Stored data>
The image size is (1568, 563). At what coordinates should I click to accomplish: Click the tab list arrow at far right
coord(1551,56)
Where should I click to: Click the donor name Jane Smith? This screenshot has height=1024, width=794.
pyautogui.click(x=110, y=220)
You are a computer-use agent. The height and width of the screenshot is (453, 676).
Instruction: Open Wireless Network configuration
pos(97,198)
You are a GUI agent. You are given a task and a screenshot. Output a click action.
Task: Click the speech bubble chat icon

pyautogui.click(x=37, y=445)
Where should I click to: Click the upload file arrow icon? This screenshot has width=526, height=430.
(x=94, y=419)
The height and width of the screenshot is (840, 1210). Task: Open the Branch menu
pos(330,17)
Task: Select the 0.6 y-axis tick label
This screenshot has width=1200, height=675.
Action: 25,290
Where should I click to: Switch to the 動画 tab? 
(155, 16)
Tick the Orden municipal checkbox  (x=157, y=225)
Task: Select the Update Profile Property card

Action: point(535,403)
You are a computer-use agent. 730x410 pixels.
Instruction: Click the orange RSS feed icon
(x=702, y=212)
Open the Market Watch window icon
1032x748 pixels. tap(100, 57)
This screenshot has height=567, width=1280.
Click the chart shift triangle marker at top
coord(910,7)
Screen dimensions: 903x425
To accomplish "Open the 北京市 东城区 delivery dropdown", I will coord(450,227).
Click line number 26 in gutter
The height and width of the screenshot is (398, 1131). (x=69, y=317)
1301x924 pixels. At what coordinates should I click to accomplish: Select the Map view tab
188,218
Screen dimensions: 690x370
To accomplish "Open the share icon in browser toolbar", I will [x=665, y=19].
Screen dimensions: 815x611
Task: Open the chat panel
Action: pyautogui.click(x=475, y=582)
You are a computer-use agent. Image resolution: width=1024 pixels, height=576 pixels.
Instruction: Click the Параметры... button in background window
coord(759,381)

Prompt>
Check each line above for the string "agent" and copy the ones that have it.

Task answer>
You are a computer-use agent. The height and width of the screenshot is (453, 676).
You are a GUI agent. You are given a task and a screenshot. Output a click action.
You are a computer-use agent. 730x410 pixels.
You are a computer-use agent. Image resolution: width=1024 pixels, height=576 pixels.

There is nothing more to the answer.